● Activity: Write out every record below exactly as it appears.

*** Opening of Exercise input ***

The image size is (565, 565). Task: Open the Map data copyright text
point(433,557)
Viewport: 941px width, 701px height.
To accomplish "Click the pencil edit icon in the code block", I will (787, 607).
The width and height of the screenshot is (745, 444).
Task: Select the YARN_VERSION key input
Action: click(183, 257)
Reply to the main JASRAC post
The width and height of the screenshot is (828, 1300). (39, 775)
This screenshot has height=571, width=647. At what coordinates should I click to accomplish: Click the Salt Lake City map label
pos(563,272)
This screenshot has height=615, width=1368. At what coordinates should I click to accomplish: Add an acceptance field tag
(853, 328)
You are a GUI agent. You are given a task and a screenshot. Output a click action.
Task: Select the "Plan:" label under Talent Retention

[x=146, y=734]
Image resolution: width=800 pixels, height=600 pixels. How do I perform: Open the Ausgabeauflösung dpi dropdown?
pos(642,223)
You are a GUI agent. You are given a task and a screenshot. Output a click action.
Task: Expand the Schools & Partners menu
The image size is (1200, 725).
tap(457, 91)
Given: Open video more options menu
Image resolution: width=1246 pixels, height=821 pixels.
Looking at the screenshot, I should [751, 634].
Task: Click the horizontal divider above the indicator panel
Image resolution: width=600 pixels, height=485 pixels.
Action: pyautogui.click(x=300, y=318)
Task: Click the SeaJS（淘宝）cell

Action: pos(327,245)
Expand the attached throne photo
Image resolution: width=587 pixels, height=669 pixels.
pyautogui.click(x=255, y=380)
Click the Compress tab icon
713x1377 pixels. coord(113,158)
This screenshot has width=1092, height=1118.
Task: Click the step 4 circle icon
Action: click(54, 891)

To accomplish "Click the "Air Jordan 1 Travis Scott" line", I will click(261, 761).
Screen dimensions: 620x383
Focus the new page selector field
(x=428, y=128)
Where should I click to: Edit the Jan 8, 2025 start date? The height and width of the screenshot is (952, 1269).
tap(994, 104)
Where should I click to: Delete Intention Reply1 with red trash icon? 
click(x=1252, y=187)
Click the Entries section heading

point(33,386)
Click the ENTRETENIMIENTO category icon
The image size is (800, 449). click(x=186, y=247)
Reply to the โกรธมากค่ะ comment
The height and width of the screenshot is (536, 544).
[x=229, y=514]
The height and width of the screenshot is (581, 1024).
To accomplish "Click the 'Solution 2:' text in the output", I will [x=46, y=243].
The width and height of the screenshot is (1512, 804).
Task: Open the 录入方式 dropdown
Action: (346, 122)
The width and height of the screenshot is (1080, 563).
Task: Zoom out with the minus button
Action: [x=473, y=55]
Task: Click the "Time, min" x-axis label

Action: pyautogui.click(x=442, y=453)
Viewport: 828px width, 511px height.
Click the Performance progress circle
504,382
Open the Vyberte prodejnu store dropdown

*** Close of Exercise input ***

● Exercise output:
The image size is (565, 565). Task: Open the Map data copyright text
point(433,557)
Viewport: 941px width, 701px height.
To accomplish "Click the pencil edit icon in the code block", I will (787, 607).
The width and height of the screenshot is (745, 444).
Task: Select the YARN_VERSION key input
Action: click(183, 257)
Reply to the main JASRAC post
The width and height of the screenshot is (828, 1300). (39, 775)
This screenshot has height=571, width=647. At what coordinates should I click to accomplish: Click the Salt Lake City map label
pos(563,272)
This screenshot has height=615, width=1368. At what coordinates should I click to accomplish: Add an acceptance field tag
(853, 328)
You are a GUI agent. You are given a task and a screenshot. Output a click action.
Task: Select the "Plan:" label under Talent Retention

[x=146, y=734]
Image resolution: width=800 pixels, height=600 pixels. How do I perform: Open the Ausgabeauflösung dpi dropdown?
pos(642,223)
You are a GUI agent. You are given a task and a screenshot. Output a click action.
Task: Expand the Schools & Partners menu
The image size is (1200, 725).
tap(457, 91)
Given: Open video more options menu
Image resolution: width=1246 pixels, height=821 pixels.
Looking at the screenshot, I should [751, 634].
Task: Click the horizontal divider above the indicator panel
Image resolution: width=600 pixels, height=485 pixels.
Action: pyautogui.click(x=300, y=318)
Task: Click the SeaJS（淘宝）cell

Action: pos(327,245)
Expand the attached throne photo
Image resolution: width=587 pixels, height=669 pixels.
pyautogui.click(x=255, y=380)
Click the Compress tab icon
713x1377 pixels. coord(113,158)
This screenshot has width=1092, height=1118.
Task: Click the step 4 circle icon
Action: click(54, 891)

To accomplish "Click the "Air Jordan 1 Travis Scott" line", I will click(261, 761).
Screen dimensions: 620x383
Focus the new page selector field
(x=428, y=128)
Where should I click to: Edit the Jan 8, 2025 start date? The height and width of the screenshot is (952, 1269).
tap(994, 104)
Where should I click to: Delete Intention Reply1 with red trash icon? 
click(x=1252, y=187)
Click the Entries section heading

point(33,386)
Click the ENTRETENIMIENTO category icon
The image size is (800, 449). click(x=186, y=247)
Reply to the โกรธมากค่ะ comment
The height and width of the screenshot is (536, 544).
[x=229, y=514]
The height and width of the screenshot is (581, 1024).
To accomplish "Click the 'Solution 2:' text in the output", I will [x=46, y=243].
The width and height of the screenshot is (1512, 804).
Task: Open the 录入方式 dropdown
Action: (346, 122)
The width and height of the screenshot is (1080, 563).
Task: Zoom out with the minus button
Action: [x=473, y=55]
Task: Click the "Time, min" x-axis label

Action: pyautogui.click(x=442, y=453)
Viewport: 828px width, 511px height.
Click the Performance progress circle
504,382
Open the Vyberte prodejnu store dropdown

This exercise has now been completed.